Fast solution of the linearized Poisson–Boltzmann equation with nonaffine parametrized boundary conditions using the reduced basis method

Abstract

The Poisson–Boltzmann equation (PBE) is a nonlinear elliptic parametrized partial differential equation that arises in biomolecular modeling and is a fundamental tool for structural biology. It is used to calculate electrostatic potentials around an ensemble of fixed charges immersed in an ionic solution. Efficient numerical computation of the PBE yields a high number of degrees of freedom in the resultant algebraic system of equations, ranging from several hundred thousand to millions. Coupled with the fact that in most cases the PBE requires to be solved multiple times for a large number of system configurations, for example, in Brownian dynamics simulations or in the computation of similarity indices for protein interaction analysis, this poses great computational challenges to conventional numerical techniques. To accelerate such onerous computations, we suggest to apply the reduced basis method (RBM) and the (discrete) empirical interpolation method ((D)EIM) to the PBE with a special focus on simulations of complex biomolecular systems, which greatly reduces this computational complexity by constructing a reduced order model (ROM) of typically low dimension. In this study, we employ a simple version of the PBE for proof of concept and discretize the linearized PBE (LPBE) with a centered finite difference scheme.
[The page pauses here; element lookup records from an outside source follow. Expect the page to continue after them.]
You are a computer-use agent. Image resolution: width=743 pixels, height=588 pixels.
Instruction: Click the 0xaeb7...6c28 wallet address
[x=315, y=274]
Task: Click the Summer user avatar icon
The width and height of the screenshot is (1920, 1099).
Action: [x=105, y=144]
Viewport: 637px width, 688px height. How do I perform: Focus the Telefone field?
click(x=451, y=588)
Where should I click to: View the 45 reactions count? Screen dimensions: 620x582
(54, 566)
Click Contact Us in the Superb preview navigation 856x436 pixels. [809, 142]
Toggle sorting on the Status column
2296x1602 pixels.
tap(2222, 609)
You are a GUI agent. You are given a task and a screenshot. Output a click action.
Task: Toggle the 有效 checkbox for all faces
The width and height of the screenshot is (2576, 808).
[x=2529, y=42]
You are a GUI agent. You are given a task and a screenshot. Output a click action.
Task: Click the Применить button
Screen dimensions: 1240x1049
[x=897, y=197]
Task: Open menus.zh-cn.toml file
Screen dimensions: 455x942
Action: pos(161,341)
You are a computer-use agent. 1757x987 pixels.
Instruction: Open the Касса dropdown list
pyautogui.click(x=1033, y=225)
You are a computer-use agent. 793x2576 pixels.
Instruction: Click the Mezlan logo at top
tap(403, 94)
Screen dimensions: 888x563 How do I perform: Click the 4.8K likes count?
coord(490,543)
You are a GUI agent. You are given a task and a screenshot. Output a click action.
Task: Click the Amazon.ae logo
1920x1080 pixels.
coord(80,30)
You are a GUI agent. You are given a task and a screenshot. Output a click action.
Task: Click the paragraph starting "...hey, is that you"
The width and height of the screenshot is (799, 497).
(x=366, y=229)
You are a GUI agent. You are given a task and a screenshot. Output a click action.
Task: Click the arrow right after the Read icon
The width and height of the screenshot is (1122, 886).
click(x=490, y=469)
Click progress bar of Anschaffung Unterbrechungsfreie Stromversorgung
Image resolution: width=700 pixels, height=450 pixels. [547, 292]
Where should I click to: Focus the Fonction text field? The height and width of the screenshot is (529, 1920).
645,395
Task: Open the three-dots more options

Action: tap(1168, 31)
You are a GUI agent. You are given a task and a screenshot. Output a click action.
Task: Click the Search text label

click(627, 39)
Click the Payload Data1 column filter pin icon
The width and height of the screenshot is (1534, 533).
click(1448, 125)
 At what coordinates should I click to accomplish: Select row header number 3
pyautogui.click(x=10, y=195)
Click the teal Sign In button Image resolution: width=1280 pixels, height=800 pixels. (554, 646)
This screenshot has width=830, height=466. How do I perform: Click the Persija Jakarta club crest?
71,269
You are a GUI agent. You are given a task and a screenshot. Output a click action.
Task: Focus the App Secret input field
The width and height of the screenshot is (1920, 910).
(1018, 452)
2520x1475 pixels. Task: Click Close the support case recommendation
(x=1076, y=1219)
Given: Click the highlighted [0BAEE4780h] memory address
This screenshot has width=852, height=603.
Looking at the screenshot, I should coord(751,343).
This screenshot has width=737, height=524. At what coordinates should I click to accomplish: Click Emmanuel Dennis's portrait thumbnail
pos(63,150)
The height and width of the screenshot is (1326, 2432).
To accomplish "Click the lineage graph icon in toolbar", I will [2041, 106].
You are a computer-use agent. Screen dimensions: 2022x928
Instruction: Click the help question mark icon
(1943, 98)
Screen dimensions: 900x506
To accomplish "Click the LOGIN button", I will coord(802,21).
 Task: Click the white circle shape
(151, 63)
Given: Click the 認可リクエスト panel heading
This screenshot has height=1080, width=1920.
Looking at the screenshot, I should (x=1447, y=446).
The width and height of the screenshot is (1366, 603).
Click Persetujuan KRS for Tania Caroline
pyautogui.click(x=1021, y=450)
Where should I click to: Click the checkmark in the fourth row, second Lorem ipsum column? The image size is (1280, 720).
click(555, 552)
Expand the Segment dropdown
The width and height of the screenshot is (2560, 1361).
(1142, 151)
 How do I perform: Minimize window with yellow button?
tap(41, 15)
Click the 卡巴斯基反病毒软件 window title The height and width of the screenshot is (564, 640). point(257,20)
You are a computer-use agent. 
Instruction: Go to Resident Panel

The resultant linear system is solved by the aggregation-based algebraic multigrid (AGMG) method at different samples of ionic strength on a three-dimensional Cartesian grid. The discretized LPBE, which we call the high-fidelity full order model (FOM), yields solution as accurate as other LPBE solvers. We then apply the RBM to the FOM. DEIM is applied to the Dirichlet boundary conditions which are nonaffine in the parameter (ionic strength), to reduce the complexity of the ROM. From the numerical results, we notice that the RBM reduces the model order from N= 2 × 10 6 to N= 6 at an accuracy of O(10 - 9) and reduces the runtime by a factor of approximately 7600. DEIM, on the other hand, is also used in the offline-online phase of solving the ROM for different values of parameters which provides a speed-up of 20 for a single iteration of the greedy algorithm.